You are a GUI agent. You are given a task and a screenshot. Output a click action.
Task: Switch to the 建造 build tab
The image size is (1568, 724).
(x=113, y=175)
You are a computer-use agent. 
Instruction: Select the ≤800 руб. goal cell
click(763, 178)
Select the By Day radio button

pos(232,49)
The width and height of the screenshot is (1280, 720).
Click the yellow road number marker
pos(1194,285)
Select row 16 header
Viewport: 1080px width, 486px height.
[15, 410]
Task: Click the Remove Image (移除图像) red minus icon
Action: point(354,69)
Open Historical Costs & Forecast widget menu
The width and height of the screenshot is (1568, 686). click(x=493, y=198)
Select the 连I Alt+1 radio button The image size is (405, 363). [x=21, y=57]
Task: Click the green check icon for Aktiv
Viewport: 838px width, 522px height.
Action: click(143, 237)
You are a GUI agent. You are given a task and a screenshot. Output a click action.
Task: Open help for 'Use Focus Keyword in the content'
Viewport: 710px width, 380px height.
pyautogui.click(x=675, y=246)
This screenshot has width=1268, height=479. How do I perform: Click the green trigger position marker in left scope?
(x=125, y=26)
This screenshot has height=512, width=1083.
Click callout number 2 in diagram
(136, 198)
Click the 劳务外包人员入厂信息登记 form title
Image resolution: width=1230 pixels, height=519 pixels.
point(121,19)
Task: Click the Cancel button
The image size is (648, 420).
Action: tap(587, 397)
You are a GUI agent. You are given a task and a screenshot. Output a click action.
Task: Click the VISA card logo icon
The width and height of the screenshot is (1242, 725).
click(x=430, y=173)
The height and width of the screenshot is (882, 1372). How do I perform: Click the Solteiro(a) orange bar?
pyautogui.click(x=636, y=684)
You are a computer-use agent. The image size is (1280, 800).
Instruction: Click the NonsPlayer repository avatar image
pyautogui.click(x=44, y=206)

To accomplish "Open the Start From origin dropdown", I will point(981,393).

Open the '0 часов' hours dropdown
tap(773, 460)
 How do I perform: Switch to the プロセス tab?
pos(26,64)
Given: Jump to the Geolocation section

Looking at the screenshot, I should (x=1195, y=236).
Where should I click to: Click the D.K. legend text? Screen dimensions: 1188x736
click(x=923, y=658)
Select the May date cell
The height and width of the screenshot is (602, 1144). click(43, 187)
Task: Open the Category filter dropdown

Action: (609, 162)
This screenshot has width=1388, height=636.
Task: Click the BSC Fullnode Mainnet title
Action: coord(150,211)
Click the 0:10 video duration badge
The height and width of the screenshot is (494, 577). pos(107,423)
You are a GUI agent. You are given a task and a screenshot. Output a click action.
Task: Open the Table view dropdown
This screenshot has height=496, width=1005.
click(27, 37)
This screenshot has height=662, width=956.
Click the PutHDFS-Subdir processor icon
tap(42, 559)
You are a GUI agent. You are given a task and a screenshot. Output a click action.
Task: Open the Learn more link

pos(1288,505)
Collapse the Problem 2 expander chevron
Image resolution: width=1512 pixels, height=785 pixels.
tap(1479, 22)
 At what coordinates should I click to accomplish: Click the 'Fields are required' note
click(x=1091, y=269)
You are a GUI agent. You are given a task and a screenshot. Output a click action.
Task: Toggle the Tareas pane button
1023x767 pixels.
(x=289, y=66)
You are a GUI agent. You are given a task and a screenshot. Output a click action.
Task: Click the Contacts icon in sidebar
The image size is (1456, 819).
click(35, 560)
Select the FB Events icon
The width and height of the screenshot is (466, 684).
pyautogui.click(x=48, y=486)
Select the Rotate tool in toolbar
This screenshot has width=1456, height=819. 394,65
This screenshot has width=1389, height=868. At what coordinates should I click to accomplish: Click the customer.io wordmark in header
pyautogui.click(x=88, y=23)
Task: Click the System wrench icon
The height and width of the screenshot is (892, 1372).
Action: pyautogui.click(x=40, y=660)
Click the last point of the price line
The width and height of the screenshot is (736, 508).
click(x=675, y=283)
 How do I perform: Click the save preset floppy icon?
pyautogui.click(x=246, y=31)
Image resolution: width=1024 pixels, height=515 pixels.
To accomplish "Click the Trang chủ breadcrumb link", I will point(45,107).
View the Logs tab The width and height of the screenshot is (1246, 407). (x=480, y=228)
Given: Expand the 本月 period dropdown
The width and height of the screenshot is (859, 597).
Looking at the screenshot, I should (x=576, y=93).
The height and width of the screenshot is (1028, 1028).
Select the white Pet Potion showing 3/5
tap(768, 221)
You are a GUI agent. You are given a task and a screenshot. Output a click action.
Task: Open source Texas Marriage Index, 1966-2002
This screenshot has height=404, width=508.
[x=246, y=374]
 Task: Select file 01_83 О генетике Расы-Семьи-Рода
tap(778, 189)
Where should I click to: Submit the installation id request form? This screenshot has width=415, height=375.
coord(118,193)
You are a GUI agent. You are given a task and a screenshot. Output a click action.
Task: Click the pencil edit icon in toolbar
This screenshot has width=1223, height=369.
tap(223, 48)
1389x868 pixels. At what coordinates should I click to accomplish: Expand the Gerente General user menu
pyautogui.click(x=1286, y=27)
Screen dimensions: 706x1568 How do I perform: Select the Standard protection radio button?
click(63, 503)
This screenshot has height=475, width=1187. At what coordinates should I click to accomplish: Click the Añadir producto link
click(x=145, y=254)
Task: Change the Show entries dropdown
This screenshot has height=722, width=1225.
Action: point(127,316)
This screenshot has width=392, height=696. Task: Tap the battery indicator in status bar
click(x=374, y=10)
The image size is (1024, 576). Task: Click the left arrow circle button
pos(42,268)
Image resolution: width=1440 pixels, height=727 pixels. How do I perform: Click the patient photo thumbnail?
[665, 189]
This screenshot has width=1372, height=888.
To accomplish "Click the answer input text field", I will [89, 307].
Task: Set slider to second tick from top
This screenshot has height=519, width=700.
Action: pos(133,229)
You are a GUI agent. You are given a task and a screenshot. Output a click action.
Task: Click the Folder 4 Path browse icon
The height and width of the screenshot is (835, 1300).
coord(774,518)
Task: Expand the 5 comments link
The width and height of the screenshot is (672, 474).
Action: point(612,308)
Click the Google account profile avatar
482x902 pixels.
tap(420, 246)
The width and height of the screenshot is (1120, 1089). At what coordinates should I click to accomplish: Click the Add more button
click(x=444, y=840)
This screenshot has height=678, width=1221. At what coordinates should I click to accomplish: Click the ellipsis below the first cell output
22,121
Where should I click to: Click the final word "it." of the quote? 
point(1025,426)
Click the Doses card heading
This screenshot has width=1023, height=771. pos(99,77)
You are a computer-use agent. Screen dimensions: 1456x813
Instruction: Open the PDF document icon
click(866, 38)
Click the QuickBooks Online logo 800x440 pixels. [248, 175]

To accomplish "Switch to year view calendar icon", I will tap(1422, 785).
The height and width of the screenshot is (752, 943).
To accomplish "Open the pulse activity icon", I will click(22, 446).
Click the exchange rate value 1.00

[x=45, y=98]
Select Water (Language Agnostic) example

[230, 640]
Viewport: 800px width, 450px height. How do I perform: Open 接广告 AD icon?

(What needs to be done): Your task is to gather all lines from the entries above that hold the word "logo".

(Answer section):
Task: Click the VISA card logo icon
Click the QuickBooks Online logo 800x440 pixels. [248, 175]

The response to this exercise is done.